In 2017, there were over 40,000 automobile-related fatalities. This was the second consecutive year in which the roads were that deadly and, if observers who attribute this rate of fatal traffic accidents to an increase in smartphone ownership are correct, there will not be a decline anytime soon. A 2015 study purported to show that replacing manual vehicles with autonomous cars or vehicles with advanced driver-assistance systems could eliminate up to 90 percent of all fatal accidents and save as many as 300,000 American lives each decade. It is perhaps only a matter of time before the option to own a driverless vehicle becomes a mandate with a hefty financial penalty imposed on those who opt out.
“[T]he threat to individual freedom that the driverless car is set to pose is at this stage hard to comprehend,” wrote National Review’s Charles C.W. Cooke. Presently, the car transports its diver to wherever they’d like to go, whether there are roads to facilitate the journey or not. In a driverless world, as Cooke noted, the driver becomes a mere occupant. They must essentially ask the car for permission to transit from point A to point B, and the whole process is monitored and logged by some unseen authorities. Furthermore, that transit could ostensibly be subject to the veto of state or federal authorities with the push of a button. That seems a steep price to pay for a little convenience and the promise of safety.
The pursuit of convenience, as Professor Wu explained, has resulted in remarkable social leveling.

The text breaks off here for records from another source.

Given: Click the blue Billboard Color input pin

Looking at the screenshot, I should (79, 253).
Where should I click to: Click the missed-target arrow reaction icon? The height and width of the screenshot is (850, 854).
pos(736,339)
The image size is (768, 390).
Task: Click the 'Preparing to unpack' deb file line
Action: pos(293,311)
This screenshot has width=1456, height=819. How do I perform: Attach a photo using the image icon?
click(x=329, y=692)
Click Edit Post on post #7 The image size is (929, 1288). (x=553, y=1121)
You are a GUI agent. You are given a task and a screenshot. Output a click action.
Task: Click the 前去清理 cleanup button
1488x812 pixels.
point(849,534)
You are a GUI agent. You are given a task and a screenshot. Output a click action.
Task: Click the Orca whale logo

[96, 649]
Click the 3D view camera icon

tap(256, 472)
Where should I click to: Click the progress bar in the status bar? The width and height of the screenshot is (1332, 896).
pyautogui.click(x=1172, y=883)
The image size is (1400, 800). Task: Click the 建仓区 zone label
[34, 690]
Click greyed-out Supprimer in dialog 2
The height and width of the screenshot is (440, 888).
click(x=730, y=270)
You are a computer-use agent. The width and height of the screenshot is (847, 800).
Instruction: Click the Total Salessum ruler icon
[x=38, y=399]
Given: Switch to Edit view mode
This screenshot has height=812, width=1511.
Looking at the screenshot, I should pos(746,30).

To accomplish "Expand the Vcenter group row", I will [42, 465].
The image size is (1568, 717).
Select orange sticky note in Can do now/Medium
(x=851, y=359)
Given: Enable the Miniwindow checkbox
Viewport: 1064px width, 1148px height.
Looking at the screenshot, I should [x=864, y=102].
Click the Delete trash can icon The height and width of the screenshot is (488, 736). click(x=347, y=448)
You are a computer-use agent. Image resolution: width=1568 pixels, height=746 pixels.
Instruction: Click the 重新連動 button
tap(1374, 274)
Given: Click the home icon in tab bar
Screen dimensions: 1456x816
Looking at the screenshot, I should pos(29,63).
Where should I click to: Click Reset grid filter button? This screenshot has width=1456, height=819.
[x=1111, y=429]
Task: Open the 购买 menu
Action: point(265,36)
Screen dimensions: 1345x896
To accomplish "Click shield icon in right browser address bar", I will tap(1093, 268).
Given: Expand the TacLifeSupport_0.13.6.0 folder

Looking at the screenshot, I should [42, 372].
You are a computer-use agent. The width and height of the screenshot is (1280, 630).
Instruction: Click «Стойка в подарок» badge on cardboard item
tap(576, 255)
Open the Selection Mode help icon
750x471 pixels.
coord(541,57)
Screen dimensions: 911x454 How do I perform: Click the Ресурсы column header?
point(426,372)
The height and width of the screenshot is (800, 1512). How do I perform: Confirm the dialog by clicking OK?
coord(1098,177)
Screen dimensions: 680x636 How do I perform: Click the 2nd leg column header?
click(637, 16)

We enjoy more time today for “self-cultivation,” once only the province of the wealthy and aristocratic, than at any point in history. And yet, we cannot know true liberty without hardship. “The constellation of inconvenient choices may be all that stands between us and a life of total, efficient conformity,” Wu concluded.
There is more to celebrate in the technological revolutions of the last quarter-century than there is to lament. But in the pursuit of convenience, we’ve begun to make spontaneity irrational. In life, the rewards associated with experience are commensurate with that which is ventured. In a future in which the world’s sharp edges are bubble-wrapped, your life may exceed today’s average statistical length. But can you really call it living?